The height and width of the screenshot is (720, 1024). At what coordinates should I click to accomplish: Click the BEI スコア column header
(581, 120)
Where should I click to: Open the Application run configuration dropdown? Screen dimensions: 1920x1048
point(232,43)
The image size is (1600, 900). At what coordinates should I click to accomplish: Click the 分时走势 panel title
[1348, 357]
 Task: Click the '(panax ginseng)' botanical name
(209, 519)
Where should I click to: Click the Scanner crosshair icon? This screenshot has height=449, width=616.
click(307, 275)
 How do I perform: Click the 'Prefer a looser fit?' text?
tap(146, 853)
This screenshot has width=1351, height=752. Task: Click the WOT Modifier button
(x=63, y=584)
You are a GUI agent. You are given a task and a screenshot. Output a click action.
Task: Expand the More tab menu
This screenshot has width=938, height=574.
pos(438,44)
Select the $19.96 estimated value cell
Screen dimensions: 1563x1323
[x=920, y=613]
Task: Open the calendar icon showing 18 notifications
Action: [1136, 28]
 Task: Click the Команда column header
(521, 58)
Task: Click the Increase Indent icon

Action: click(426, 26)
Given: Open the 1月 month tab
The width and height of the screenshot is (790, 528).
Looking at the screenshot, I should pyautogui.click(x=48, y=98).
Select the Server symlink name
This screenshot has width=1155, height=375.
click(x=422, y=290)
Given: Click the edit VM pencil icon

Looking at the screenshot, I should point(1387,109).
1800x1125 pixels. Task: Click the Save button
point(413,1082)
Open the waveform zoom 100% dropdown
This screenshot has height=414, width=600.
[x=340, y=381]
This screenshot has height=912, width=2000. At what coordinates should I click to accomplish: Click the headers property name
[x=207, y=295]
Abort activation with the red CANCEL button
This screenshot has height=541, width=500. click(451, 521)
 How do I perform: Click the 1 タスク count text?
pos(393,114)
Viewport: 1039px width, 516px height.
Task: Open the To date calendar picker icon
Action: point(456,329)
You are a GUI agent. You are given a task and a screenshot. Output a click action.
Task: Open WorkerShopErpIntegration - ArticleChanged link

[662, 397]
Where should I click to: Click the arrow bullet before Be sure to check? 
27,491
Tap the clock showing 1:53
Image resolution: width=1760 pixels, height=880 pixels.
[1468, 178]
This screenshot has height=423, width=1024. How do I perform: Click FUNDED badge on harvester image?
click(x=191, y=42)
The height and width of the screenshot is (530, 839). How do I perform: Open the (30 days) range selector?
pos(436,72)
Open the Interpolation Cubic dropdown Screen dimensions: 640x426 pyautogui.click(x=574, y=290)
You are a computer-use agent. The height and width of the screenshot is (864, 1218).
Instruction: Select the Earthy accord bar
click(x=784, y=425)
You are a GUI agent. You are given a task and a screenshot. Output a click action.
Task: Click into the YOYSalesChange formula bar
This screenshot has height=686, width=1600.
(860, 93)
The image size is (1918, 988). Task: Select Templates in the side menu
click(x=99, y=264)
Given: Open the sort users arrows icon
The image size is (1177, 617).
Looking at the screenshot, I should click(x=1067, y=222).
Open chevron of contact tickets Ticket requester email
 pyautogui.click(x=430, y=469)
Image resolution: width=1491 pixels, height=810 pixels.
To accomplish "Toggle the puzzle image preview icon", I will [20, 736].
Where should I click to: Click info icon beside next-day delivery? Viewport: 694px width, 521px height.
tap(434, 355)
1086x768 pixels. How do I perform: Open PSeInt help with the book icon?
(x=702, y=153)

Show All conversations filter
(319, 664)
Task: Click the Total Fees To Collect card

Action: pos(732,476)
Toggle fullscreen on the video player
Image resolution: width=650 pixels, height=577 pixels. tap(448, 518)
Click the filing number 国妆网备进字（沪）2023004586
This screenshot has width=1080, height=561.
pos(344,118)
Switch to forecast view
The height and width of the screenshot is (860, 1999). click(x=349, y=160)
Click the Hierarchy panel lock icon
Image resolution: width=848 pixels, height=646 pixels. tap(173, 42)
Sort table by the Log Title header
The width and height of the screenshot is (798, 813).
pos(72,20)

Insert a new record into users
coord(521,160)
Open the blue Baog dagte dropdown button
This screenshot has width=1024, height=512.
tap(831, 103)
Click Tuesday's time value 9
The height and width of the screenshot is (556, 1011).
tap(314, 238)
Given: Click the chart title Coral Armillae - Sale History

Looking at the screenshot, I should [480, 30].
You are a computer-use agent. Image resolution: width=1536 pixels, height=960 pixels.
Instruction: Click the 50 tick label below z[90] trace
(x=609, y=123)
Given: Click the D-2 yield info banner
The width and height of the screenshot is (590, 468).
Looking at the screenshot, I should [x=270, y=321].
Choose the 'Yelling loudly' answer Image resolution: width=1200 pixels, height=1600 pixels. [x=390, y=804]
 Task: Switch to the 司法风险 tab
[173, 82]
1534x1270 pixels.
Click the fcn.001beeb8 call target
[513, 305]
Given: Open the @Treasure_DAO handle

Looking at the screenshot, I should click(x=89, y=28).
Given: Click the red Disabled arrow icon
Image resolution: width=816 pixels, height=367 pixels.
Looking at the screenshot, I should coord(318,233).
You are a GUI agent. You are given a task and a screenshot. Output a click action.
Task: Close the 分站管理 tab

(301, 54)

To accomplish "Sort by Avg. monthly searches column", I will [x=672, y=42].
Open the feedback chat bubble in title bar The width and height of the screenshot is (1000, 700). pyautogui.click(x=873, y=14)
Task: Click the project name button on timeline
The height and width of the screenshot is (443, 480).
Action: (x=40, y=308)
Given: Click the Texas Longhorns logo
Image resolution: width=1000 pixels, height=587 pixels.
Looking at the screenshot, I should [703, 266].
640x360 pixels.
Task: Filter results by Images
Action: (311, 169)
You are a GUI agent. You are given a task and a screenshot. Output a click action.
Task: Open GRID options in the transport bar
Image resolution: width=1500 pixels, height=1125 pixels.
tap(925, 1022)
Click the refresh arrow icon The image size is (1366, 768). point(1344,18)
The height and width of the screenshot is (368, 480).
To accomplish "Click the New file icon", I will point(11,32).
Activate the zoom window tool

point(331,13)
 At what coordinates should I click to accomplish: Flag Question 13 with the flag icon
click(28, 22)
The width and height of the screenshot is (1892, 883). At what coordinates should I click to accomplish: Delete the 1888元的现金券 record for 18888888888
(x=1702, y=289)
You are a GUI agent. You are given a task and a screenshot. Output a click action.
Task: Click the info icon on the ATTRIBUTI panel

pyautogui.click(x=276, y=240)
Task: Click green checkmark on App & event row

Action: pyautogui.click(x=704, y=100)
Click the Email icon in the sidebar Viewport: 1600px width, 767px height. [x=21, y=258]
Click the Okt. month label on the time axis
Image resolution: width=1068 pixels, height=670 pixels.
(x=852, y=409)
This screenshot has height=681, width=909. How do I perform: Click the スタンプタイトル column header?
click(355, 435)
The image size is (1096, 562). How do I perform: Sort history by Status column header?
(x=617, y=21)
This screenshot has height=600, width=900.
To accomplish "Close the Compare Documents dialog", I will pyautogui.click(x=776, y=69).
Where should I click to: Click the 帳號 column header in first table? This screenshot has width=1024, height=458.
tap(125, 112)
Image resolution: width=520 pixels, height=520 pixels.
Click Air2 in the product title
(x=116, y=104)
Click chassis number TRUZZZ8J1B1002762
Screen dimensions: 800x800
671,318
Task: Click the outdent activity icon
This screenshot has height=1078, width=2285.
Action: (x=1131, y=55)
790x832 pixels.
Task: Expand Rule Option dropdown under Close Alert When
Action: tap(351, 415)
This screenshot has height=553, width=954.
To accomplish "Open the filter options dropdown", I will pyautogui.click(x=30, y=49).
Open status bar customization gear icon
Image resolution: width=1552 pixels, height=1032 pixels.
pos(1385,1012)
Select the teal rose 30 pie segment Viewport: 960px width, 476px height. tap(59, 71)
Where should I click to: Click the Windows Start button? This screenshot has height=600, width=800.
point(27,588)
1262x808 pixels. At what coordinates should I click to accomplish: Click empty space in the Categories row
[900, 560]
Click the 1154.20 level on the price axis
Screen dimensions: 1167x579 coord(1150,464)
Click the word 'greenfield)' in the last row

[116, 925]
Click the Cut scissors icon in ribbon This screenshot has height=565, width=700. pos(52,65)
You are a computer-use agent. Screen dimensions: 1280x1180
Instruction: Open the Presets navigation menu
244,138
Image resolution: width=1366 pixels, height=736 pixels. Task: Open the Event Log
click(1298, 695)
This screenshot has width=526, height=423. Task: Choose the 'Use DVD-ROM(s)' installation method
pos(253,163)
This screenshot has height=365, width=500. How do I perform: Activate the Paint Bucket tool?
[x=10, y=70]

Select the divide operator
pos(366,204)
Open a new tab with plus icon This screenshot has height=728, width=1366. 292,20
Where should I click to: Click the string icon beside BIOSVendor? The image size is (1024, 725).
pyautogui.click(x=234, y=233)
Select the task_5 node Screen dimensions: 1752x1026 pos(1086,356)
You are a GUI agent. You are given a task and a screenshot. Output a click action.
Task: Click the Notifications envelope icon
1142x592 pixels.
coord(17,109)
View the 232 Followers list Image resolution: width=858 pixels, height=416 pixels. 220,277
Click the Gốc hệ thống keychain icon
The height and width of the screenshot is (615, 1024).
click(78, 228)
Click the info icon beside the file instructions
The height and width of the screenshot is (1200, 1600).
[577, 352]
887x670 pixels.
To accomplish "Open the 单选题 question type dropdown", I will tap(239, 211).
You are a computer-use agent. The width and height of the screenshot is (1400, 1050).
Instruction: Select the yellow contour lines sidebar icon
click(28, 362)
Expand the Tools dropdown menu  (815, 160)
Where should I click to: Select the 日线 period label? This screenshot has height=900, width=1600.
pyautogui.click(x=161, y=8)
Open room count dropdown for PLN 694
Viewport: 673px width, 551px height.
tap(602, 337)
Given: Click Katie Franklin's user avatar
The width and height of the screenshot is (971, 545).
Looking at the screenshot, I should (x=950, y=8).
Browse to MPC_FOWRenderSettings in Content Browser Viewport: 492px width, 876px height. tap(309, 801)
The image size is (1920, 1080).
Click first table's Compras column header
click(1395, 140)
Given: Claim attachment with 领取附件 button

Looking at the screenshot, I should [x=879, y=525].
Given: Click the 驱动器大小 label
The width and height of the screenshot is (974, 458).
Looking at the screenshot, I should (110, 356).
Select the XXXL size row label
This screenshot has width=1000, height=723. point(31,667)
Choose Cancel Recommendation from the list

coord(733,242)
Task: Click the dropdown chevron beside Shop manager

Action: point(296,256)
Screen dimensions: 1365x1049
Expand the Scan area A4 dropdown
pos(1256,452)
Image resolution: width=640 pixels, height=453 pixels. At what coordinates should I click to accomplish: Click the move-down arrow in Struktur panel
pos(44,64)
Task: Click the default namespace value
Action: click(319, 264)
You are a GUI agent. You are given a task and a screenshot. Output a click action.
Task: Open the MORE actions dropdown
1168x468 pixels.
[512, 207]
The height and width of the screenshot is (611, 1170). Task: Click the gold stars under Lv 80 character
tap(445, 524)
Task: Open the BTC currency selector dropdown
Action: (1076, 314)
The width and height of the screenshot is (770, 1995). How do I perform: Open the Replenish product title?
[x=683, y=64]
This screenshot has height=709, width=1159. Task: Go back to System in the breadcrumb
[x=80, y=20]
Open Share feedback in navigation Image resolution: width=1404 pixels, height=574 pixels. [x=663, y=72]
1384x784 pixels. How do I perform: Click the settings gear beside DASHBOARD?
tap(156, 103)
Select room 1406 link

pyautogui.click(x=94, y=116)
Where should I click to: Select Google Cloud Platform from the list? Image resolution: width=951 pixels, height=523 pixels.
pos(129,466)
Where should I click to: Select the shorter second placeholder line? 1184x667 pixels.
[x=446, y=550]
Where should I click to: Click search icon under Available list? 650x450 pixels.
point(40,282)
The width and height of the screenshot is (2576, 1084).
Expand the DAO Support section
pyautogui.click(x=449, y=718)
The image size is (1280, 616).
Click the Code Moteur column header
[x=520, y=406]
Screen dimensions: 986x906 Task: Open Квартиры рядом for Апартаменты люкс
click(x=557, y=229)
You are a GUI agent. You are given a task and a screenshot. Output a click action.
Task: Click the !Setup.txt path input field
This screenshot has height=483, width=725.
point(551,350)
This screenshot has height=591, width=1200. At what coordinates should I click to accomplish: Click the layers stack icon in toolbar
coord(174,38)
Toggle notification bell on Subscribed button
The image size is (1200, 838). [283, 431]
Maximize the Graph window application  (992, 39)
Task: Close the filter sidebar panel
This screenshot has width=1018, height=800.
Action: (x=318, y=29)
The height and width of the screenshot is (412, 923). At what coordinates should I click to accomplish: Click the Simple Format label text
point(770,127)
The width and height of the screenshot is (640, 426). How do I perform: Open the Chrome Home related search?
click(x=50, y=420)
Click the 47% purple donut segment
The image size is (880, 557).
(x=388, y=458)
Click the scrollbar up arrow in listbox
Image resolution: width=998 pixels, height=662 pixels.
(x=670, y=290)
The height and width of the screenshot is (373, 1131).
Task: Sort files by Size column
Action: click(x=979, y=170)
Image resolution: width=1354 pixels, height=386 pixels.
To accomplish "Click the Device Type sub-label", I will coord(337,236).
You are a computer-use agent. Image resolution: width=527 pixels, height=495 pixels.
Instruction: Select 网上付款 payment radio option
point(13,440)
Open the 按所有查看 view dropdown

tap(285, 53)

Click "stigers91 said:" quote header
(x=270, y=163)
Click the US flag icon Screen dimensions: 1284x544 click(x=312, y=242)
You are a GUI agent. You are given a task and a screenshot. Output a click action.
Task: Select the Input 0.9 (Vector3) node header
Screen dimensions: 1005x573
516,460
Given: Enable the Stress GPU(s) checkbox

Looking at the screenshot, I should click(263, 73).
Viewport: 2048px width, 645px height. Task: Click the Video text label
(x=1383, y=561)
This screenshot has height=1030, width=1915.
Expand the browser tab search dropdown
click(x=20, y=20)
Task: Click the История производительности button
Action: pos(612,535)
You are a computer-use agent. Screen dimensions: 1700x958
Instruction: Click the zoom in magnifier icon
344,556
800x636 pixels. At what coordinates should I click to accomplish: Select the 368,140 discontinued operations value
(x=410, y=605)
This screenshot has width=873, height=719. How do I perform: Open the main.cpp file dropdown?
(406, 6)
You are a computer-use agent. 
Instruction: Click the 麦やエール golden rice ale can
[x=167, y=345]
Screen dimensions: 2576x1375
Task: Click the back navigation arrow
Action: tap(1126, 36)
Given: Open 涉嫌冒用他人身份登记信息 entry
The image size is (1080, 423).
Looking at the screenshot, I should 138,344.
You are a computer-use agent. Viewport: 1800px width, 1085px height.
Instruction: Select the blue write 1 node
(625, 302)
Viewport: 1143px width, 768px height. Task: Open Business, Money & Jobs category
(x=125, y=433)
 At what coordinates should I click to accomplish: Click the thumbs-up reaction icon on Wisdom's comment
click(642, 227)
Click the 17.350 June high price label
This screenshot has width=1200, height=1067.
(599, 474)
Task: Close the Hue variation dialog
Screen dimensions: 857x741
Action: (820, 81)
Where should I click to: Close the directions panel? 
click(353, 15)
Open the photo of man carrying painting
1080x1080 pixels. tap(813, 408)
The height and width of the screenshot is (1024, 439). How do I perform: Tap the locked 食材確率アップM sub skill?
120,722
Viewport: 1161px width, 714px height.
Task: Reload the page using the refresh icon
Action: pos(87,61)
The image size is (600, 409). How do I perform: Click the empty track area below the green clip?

= = = = = = =

WORK ORDER:
Return all lines in the entries above that carry the word "segment".

ANSWER TO THE PROBLEM:
Select the teal rose 30 pie segment Viewport: 960px width, 476px height. tap(59, 71)
Click the 47% purple donut segment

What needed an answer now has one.